* **EXERCISE INSTRUCTIONS**: Below is a listing; restate from it, character for character, the lines beginning at the line holding "セミナー動画 (183, 2273)" and ending at the line holding "International Ordering Info (664, 2269)", both included.

* **ENTRIES PROVIDED**:

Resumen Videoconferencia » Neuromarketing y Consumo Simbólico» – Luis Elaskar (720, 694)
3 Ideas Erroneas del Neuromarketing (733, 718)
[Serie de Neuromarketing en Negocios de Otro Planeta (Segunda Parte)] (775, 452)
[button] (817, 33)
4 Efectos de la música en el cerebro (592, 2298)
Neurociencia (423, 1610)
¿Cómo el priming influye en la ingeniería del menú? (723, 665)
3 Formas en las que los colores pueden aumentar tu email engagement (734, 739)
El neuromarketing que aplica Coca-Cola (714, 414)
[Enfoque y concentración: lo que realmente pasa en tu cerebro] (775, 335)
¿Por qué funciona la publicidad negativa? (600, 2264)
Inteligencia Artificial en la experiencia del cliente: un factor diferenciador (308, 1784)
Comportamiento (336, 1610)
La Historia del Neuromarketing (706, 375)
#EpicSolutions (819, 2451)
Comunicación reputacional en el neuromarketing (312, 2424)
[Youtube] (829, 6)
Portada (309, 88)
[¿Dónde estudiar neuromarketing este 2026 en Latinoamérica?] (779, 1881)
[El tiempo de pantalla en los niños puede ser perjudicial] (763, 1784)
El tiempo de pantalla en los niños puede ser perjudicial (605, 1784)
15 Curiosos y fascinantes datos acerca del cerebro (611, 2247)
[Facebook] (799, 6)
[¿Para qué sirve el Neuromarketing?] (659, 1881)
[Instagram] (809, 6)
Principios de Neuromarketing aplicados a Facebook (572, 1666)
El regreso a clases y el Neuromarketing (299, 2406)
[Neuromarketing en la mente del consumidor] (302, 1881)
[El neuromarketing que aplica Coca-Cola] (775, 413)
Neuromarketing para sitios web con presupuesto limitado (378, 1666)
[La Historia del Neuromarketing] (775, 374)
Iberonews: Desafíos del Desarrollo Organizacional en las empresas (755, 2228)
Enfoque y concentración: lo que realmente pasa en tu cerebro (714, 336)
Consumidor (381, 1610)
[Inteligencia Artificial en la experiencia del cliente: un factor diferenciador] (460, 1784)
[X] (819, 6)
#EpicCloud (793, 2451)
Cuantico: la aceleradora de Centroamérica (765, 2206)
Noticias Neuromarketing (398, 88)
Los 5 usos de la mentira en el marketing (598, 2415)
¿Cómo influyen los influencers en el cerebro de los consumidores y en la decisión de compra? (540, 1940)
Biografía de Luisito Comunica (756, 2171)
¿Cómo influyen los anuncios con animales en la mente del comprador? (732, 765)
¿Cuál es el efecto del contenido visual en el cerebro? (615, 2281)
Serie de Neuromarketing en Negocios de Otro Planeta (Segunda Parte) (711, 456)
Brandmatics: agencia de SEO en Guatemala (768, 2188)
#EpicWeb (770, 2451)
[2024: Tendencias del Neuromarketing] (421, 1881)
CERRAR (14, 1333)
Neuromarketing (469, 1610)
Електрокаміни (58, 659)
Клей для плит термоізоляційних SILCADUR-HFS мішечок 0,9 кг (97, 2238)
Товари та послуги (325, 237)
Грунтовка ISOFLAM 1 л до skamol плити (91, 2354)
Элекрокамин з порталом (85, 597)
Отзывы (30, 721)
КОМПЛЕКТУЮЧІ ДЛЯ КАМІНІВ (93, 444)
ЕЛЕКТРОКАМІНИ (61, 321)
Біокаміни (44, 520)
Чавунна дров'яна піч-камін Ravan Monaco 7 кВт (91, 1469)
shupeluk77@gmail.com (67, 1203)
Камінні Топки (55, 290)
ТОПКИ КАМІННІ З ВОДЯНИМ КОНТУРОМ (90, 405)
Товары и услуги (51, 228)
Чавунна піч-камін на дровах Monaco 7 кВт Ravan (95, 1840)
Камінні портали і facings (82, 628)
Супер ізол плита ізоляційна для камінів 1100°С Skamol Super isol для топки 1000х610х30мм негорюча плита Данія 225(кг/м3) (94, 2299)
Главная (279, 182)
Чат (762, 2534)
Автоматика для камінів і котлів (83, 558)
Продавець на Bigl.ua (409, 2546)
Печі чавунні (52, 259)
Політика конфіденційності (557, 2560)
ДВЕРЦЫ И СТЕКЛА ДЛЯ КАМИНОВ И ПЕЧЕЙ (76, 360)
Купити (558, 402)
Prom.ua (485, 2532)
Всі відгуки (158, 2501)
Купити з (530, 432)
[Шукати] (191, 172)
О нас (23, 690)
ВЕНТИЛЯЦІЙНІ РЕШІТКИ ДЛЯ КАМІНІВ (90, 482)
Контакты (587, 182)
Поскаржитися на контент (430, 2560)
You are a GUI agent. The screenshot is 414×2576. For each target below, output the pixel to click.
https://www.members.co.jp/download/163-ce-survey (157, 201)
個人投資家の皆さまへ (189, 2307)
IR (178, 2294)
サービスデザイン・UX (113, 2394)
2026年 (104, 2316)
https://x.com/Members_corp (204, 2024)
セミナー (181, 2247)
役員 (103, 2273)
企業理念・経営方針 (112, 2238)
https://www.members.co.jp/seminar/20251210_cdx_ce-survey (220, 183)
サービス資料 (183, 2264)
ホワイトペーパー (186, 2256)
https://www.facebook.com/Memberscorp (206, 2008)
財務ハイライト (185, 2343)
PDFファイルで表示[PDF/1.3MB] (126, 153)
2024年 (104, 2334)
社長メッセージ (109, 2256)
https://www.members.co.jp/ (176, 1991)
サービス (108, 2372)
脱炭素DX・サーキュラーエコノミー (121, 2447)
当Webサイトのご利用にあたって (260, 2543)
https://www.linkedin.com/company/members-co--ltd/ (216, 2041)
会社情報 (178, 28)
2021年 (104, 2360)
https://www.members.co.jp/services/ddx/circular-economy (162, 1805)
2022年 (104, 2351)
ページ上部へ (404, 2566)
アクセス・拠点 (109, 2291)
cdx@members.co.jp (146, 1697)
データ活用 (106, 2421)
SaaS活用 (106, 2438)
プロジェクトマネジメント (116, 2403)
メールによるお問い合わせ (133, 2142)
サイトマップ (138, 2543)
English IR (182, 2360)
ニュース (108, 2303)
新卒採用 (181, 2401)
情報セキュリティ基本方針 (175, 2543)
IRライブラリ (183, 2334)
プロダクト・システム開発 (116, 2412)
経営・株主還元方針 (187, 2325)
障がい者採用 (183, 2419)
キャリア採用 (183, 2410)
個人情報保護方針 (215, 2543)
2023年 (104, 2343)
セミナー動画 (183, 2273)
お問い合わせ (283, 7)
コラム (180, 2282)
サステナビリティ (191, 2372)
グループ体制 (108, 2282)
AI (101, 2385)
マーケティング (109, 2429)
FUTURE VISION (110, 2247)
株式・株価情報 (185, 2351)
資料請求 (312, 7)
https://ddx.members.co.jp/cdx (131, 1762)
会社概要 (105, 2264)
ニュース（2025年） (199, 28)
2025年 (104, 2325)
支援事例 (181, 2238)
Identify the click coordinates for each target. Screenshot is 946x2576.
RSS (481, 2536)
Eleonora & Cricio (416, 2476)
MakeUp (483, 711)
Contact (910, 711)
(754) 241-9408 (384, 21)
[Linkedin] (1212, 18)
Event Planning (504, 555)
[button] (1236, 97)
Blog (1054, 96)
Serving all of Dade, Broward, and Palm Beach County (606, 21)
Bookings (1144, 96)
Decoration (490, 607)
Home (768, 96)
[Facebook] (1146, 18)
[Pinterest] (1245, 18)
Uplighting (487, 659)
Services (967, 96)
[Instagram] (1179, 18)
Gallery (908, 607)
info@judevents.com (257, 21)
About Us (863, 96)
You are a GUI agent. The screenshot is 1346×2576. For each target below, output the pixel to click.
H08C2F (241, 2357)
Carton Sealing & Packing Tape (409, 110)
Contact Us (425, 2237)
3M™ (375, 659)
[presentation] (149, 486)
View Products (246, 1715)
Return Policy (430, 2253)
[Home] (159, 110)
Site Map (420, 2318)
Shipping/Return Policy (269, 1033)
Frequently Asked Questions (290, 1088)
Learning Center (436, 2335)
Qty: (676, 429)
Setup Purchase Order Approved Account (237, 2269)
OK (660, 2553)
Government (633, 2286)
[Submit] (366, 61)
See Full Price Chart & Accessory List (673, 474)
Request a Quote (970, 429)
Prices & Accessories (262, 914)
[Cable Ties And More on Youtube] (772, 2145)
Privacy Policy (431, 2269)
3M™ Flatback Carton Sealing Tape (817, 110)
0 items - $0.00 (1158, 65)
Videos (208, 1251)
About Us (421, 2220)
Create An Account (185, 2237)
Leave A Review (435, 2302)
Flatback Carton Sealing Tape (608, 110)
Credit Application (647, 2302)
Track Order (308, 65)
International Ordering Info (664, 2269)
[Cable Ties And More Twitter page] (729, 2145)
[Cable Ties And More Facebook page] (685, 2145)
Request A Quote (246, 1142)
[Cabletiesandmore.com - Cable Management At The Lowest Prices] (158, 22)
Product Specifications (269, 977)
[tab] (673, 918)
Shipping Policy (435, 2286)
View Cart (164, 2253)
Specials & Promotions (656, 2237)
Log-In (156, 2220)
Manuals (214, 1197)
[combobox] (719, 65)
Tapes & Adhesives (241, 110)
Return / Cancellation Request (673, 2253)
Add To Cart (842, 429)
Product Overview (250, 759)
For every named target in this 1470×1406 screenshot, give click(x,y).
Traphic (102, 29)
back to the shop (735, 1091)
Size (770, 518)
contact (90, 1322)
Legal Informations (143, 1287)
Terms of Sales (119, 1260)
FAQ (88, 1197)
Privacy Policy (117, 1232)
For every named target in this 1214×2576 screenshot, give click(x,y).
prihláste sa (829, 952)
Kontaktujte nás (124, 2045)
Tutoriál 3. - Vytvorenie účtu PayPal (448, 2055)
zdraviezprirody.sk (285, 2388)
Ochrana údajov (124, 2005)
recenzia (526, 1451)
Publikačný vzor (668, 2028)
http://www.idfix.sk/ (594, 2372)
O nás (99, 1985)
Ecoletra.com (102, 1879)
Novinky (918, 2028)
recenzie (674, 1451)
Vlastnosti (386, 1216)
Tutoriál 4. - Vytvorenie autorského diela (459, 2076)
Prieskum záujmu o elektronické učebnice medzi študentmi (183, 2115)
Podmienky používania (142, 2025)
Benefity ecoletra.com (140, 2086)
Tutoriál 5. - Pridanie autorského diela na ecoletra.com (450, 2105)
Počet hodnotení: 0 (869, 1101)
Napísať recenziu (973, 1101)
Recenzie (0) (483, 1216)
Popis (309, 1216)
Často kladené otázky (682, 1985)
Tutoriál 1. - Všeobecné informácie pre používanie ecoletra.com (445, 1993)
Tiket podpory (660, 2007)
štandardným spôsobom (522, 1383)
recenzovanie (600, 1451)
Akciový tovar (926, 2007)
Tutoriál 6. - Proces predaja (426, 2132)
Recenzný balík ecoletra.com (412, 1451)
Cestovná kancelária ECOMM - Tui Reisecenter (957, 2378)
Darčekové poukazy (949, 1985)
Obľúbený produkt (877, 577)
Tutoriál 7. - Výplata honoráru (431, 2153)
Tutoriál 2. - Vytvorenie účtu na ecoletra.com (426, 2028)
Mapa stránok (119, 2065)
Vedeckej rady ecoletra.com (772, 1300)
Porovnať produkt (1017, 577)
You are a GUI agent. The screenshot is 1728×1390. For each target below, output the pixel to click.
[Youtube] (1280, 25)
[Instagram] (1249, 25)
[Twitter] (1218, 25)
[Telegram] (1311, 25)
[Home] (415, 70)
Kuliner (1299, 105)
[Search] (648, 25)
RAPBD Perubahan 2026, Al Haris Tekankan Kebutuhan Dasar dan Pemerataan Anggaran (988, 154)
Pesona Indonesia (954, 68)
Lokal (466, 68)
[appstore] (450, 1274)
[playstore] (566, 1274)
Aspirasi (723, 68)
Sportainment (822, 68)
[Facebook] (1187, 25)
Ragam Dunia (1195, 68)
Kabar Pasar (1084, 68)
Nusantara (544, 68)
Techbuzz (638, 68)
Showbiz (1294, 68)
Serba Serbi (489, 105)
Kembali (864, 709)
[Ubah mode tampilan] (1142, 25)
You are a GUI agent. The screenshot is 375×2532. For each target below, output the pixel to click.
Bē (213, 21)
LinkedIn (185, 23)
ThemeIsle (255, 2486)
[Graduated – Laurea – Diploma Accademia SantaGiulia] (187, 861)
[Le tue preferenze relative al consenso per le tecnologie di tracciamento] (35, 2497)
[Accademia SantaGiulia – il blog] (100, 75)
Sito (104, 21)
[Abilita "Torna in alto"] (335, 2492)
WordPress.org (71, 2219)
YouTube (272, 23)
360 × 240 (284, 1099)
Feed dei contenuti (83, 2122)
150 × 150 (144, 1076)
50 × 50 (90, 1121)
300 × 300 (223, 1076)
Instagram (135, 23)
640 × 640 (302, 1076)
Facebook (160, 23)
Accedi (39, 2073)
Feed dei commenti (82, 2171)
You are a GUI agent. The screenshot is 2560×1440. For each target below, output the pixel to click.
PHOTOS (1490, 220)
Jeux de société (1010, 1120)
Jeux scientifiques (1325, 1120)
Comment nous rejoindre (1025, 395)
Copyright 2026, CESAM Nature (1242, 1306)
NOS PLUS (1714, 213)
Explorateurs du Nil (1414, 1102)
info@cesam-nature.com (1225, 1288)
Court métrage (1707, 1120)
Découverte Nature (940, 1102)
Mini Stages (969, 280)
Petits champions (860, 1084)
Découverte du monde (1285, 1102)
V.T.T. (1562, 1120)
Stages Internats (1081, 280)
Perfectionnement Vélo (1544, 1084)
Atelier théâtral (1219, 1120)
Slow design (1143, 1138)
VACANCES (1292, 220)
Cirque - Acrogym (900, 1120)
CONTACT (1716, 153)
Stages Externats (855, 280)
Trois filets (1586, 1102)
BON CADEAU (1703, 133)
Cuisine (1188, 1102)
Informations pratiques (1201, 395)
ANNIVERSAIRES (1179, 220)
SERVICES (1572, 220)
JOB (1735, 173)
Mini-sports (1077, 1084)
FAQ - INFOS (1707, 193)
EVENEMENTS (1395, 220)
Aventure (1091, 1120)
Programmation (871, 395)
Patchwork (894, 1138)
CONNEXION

* **ANSWER TO THIS TASK**:
セミナー動画 (183, 2273)
お問い合わせ (283, 7)
コラム (180, 2282)
サステナビリティ (191, 2372)
グループ体制 (108, 2282)
AI (101, 2385)
マーケティング (109, 2429)
FUTURE VISION (110, 2247)
株式・株価情報 (185, 2351)
資料請求 (312, 7)
https://ddx.members.co.jp/cdx (131, 1762)
会社概要 (105, 2264)
ニュース（2025年） (199, 28)
2025年 (104, 2325)
支援事例 (181, 2238)
Identify the click coordinates for each target. Screenshot is 946x2576.
RSS (481, 2536)
Eleonora & Cricio (416, 2476)
MakeUp (483, 711)
Contact (910, 711)
(754) 241-9408 (384, 21)
[Linkedin] (1212, 18)
Event Planning (504, 555)
[button] (1236, 97)
Blog (1054, 96)
Serving all of Dade, Broward, and Palm Beach County (606, 21)
Bookings (1144, 96)
Decoration (490, 607)
Home (768, 96)
[Facebook] (1146, 18)
[Pinterest] (1245, 18)
Uplighting (487, 659)
Services (967, 96)
[Instagram] (1179, 18)
Gallery (908, 607)
info@judevents.com (257, 21)
About Us (863, 96)
You are a GUI agent. The screenshot is 1346×2576. For each target below, output the pixel to click.
H08C2F (241, 2357)
Carton Sealing & Packing Tape (409, 110)
Contact Us (425, 2237)
3M™ (375, 659)
[presentation] (149, 486)
View Products (246, 1715)
Return Policy (430, 2253)
[Home] (159, 110)
Site Map (420, 2318)
Shipping/Return Policy (269, 1033)
Frequently Asked Questions (290, 1088)
Learning Center (436, 2335)
Qty: (676, 429)
Setup Purchase Order Approved Account (237, 2269)
OK (660, 2553)
Government (633, 2286)
[Submit] (366, 61)
See Full Price Chart & Accessory List (673, 474)
Request a Quote (970, 429)
Prices & Accessories (262, 914)
[Cable Ties And More on Youtube] (772, 2145)
Privacy Policy (431, 2269)
3M™ Flatback Carton Sealing Tape (817, 110)
0 items - $0.00 (1158, 65)
Videos (208, 1251)
About Us (421, 2220)
Create An Account (185, 2237)
Leave A Review (435, 2302)
Flatback Carton Sealing Tape (608, 110)
Credit Application (647, 2302)
Track Order (308, 65)
International Ordering Info (664, 2269)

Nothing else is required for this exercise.